Hetze gegen Kommunalpolitiker*innen

Hass im Internet: Welchen Beistand sich Betroffene wünschen

Uwe Roth18. Mai 2023
Ein positiver Kommentar, einen Daumen hoch – Kommunalpolitiker*innen wünschen sich Solidarität im Netz, wenn sie brutal angefeindet werden. Beleidigungen gehen an die Substanz, auch wenn diese von einer kleinen Minderheit kommen.

Hass, Hetze und körperliche Angriffe gegen Kommunalpolitiker*innen gefährden die Demokratie an der Basis. Das war nicht das Fazit einer Fachtagung der Friedrich-Ebert-Stiftung, sondern die Erkenntnis stand von vornherein fest. Die Teilnehmenden suchten vielmehr nach Lösungen, wie sich ehrenamtlich Tätige vor verbalem Terror schützen können und wie der Staat auf solche Bedrohungen reagieren sollte. Menschen, die beleidigen und bedrohen, tun dies nicht nur in den sozialen Medien wie Facebook, sondern nach wie vor ebenso auf analogen Wegen: Drohbriefe im Briefkasten, beschmierte Hauswände oder Anschreien auf offener Straße.

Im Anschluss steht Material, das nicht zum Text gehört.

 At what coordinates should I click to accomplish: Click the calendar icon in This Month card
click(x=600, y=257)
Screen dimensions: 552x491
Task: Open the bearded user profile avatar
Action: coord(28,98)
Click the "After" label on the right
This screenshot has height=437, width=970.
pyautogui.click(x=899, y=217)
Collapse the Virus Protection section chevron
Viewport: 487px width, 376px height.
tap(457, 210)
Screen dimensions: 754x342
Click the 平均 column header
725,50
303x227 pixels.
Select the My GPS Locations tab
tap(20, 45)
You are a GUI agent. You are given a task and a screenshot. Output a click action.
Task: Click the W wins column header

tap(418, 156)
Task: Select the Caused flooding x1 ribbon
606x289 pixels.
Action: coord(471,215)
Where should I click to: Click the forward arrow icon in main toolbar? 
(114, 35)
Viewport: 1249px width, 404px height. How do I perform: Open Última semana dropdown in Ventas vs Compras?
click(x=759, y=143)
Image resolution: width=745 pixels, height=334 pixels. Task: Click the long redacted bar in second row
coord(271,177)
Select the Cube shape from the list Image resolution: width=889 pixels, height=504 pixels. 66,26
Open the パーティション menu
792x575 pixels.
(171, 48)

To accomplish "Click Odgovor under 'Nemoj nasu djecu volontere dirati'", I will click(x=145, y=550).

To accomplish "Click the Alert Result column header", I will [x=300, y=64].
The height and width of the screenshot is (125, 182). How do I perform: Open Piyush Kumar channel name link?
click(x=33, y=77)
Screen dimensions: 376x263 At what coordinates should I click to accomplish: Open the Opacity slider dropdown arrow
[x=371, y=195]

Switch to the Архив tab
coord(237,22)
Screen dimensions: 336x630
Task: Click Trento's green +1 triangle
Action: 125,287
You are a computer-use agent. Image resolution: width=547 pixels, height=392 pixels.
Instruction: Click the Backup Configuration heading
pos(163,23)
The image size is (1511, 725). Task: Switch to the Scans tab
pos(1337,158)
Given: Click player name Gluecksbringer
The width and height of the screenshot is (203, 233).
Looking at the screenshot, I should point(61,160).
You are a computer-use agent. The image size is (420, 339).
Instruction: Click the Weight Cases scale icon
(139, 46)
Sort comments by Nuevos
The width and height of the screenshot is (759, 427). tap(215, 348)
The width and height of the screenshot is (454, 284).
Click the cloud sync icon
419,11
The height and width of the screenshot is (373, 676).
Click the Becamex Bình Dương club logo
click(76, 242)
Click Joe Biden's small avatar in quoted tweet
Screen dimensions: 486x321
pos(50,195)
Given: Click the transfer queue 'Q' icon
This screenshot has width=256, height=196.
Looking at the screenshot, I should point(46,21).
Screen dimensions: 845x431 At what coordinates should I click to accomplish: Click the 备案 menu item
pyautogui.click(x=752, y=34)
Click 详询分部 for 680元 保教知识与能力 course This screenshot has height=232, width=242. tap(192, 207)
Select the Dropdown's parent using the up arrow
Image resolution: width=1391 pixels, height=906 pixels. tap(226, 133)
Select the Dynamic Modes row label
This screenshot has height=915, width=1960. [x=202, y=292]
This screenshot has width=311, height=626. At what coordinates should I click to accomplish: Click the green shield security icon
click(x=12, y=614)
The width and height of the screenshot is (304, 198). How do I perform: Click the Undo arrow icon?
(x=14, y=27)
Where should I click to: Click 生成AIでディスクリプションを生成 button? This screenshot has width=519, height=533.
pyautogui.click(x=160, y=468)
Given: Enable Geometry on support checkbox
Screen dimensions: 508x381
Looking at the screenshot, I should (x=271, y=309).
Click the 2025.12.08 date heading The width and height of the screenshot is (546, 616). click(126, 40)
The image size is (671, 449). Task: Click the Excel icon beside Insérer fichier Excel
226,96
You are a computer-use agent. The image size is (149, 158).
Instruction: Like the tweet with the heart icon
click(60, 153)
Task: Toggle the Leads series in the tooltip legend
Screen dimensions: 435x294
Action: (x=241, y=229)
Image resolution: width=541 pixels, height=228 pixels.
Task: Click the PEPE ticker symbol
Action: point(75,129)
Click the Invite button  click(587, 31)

Die ultimative Grenze der Belastung ist erreicht, wenn in Drohungen die Familie einbezogen wird. „Ich weiß, wo deine Kinder in die Schule gehen.“ Üblicherweise sind dies zum Glück leere Drohungen, aber sie gehen ins Mark. Der allgemeine Ratschlag lautet: Eine Bedrohung öffentlich machen, sich nicht verkriechen, sondern Anzeige erstatten und Resilienz entwickeln. Dies würde ihnen als Betroffene leichter fallen, wenn die Bürger*innen öffentlich mehr Solidarität zeigen würden, hieß es auf einem Fachpodium. Die Gewalttäter*innen sind eine Minderheit, deren Hetze frei von Argumenten und reine Drohkulisse sind. Nicht die Bedrohten allein, sondern die Gesellschaft müsse die Hass-Täter*innen in ihre Schranken weisen.

Likes helfen, Hetzer bloßzustellen

In Kommentaren oder Leserbriefen sollten sich Menschen von den sogenannten Hatern (Hassern) öffentlich distanzieren, so der Wunsch. Wenn sich ein Lokalpolitiker oder eine Lokalpolitikerin in einem Kommentar in den sozialen Medien gegen einen Hass-Angriff zur Wehr setze, sei bereits ein „Daumen hoch“ (ein Like) ein wichtiges Zeichen von Solidarität. Würde dies in einer ausreichenden Zahl gemacht, könnte jeder sehen, dass Hetzende mit ihren Beiträgen im Netz ziemlich allein dastehen. „Meistens aber bleibt es bei der stillen Solidarität. Man ist in Gedanken bei uns. Aber das hilft uns wenig“, so eine Gemeinderätin. „Mehr öffentlicher Beistand würde Betroffenen helfen.“

Gewalterfahrung machen nicht nur Bürgermeister*innen. Hass und Hetze sind längst auf das Ehrenamt übergeschwappt. Lokalpolitiker*innen mit Migrationshintergrund sind besonders betroffen. Omar Shehata ist SPD-Stadtverordneter in Frankfurt am Main. Er konnte in der Fachtagung der Friedrich-Ebert-Stiftung einiges dazu berichten. Die Sozialwissenschaftlerin Jana Faus neben ihm auf dem Podium beschäftigt sich mit „Arbeitsbedingungen und Gewalterfahrungen von Lokalpolitiker/innen in Deutschland“. Um tiefergehende Antworten zu bekommen, lässt sie nicht einen Fragebogen ausfüllen, sondern macht Interviews am Telefon, die im Schnitt eine dreiviertel Stunde dauern. Eine Erkenntnis lautet: Nahezu alle befragten Ratsmitglieder sind mit Beleidigungen als eine der zentralen Gewaltdimensionen konfrontiert. Zudem zeigte sich, dass es nicht selten bei Beleidigungen bleibt. Gut die Hälfte der deutschlandweit befragten Kommunalpolitiker*innen berichtete über die zusätzliche Konfrontation mit weiteren Gewaltdimensionen. Wer von den Befragten bedroht oder tätlich angegriffen wurde, wurde bereits vorher verbal beleidigt.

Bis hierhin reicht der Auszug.